McGill University has awarded Lyndal Roper’s Summer of Fire and Blood the 2025 Cundill History Prize
Professor Lyndal Roper’s Summer of Fire and Blood: The German Peasants’ War has won the Cundill History Prize for her “sensational” account of the German Peasants’ War of 1525. The prize, which is administered by McGill University, claims the largest cash award for a non-fiction book written in English.
Roper was the Regius Professor of History at the University of Oxford until September, when she retired. She was appointed to the 300-year old History chair in 2011 and has published books about Martin Luther and witchcraft, receiving numerous recognitions such as the Gerda Henkel Prize in 2016.
As the Regius Professor in History Roper has also been a member of Oriel College, as has been the case for holders of the chair since the English constitutional historian William Stubbs was appointed in 1866. She is the first Regius Professor in History who is a woman at either Oxford or Cambridge University.

The announcement that Roper’s Summer of Fire and Blood won the Cundill History Prize was made at the Cundill History Prize Festival in Montreal in the company of the other finalists and members of the jury.

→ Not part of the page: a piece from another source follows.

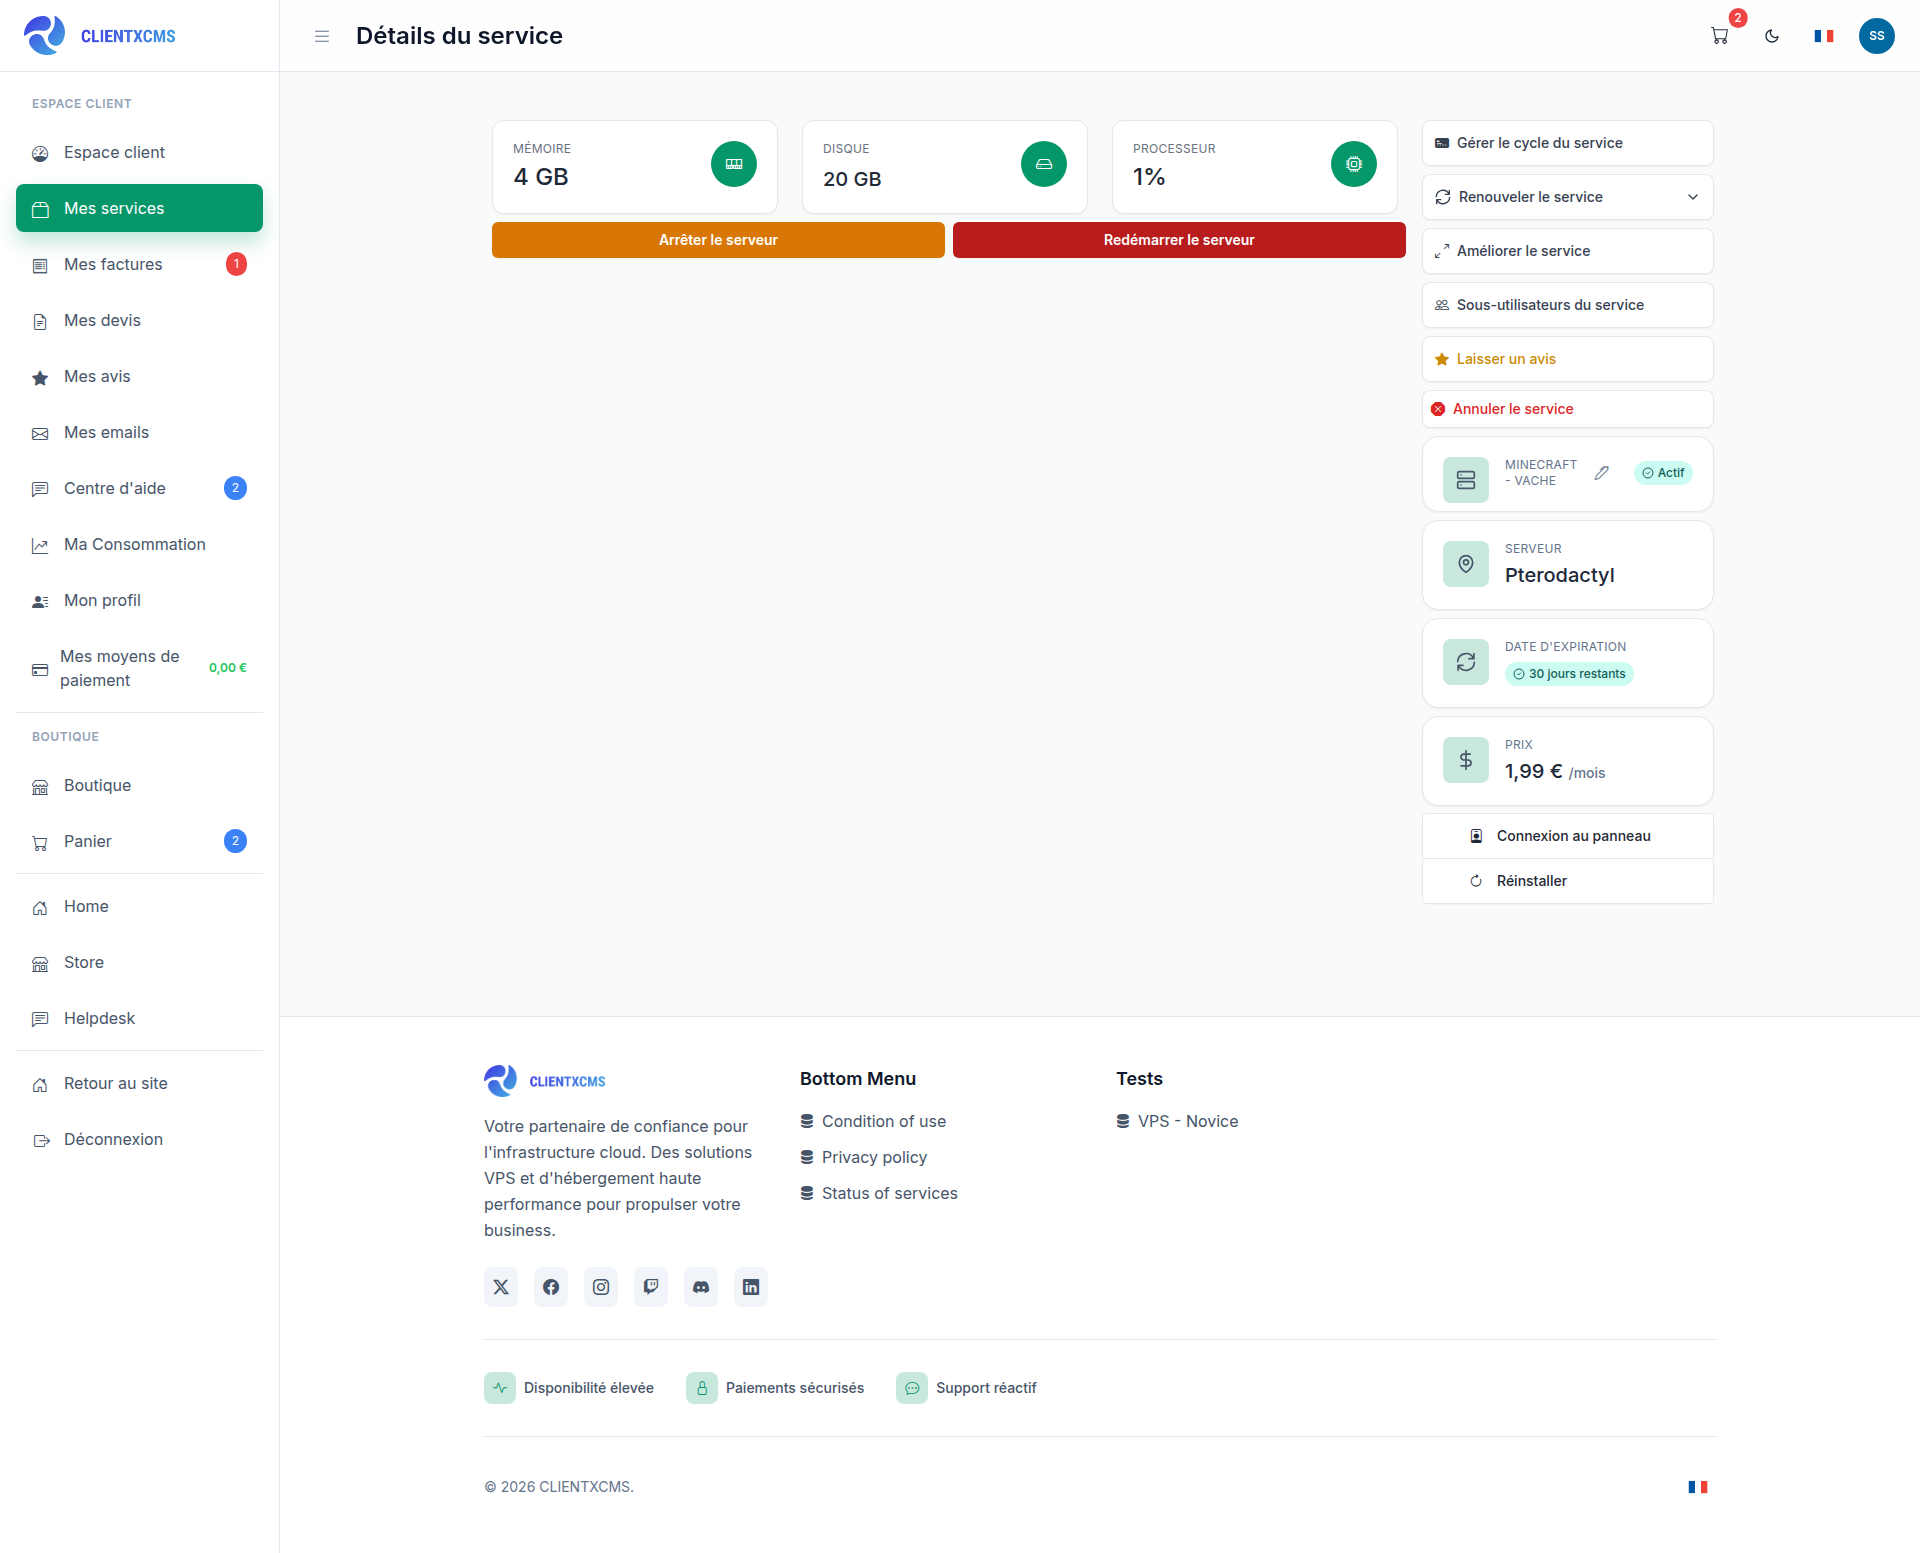This screenshot has width=1920, height=1553.
Task: Open the X (Twitter) social icon
Action: (501, 1287)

The book is the first history of the German Peasants’ War in a generation. Ada Ferrer, the chair of the jury and the Dayton-Stocker Professor of History at Princeton University, said that Roper’s work is a “gripping history of … the largest popular uprising in Western Europe before the French Revolution’.
She added: “At the centre of her history are the peasants themselves. Roper traces the emergence, unfolding and eventual undoing of the rebellion and offers a vivid and compelling portrait of the peasants’ world.”
The other 2025 finalists were Marlene Daut, a professor of French and African Diaspora Studies at Yale University, and Sophia Rosenfeld, a professor of History at the University of Pennsylvania.